Wednesday, February 16, 2005

The way of terrorists

The way of terrorists


Posted 11:15pm (Mla time) Feb 15, 2005
Inquirer News Service



Editor's Note: Published on page A14 of the February 16, 2005 issue of the Philippine Daily Inquirer



BY MAKING common cause with a faction of the Moro National Liberation Front loyal to Nur Misuari, the Abu Sayyaf apparently sought to gain recognition and support, if not respectability, as a revolutionary group among Muslim Filipinos. Since last week, the bandit group, which achieved international notoriety by boldly raiding plush resorts and kidnapping foreign tourists and Filipinos and beheading some of the hostages, has been fighting alongside a so-called MNLF breakaway group against government troops. The group said it was fighting to obtain justice for the killing of a couple and their 14-year-old boy.

As the fighting escalated and civilians were forced to flee their homes, several local leaders called on the government to declare a ceasefire and start negotiating with the group. Such a call would have been unthinkable just a few weeks back. Until the Abu Sayyaf joined forces with the MNLF faction, there was nothing in its past that would allow it to claim any revolutionary credentials, except its own rhetoric. With its long record of kidnappings, beheadings, torture and bombings, the group was considered widely as nothing more than a greedy and bloodthirsty bunch of criminals. After 9/11, the governments of both the Philippines and the United States classified it as a terrorist organization, and few people disagreed.

The fighting in Sulu put the Abu Sayyaf in a new light. By painting it as a fight for justice, it seemed to be well on the way to winning the sympathy and respect of moderate Muslim leaders in the south, who urged the government to stop its attacks on the combined Abu Sayyaf-MNLF forces.

The series of bombings last Monday, however, has blown to pieces any political gains the Abu Sayyaf may have achieved from its alliance with a faction of the MNLF. The blasts that left 11 people dead in General Santos City, Davao and Makati killed its chances of being acknowledged even by Muslims as a group that speaks for them and works for their well-being.

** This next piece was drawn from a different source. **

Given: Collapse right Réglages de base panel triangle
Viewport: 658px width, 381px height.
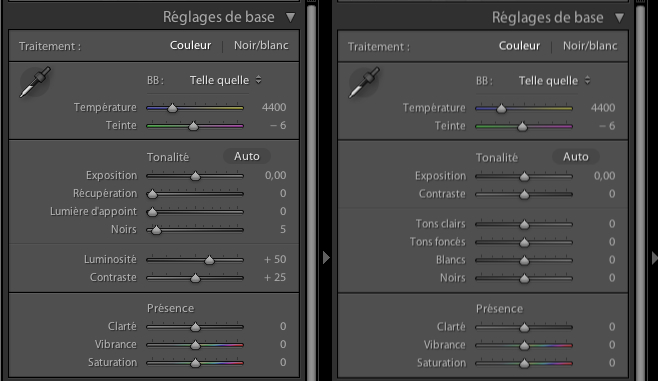Looking at the screenshot, I should (x=619, y=18).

But the Abu Sayyaf leadership is either unaware of this or it has learned to love the sound of bombs and the sight of blood too much to care. Minutes after the last explosion rocked Makati, its spokesman Abu Solayman gloated in a statement he read over a radio station that the bombings were their "Valentine gift to Gloria," in reference to President Macapagal-Arroyo. "We will find more ways to inflict damage," he warned the Filipino people. "Grieve and mourn your dead. We will make no distinction between civilians [and soldiers]."

That is the way of terrorists, of course, and the Abu Sayyaf has time and again practiced what it preached, grabbing women and schoolchildren, torturing and killing preachers and foreign tourists, bombing ports and passenger boats. Even that reference to gifting the President with dead bodies was a mere rehash of what it said after beheading the American hostage, Guillermo Sobero, four years ago.

Obviously the Abu Sayyaf has never changed its ideology of violence and terror. What is rather surprising is that some other groups would think otherwise. Now that it has again shown its true colors, the Abu Sayyaf has alienated the people of Mindanao who have grown weary of the war as well as the Muslims who have come to resent the use of their religion as an excuse for bringing death and injury to so many innocent people.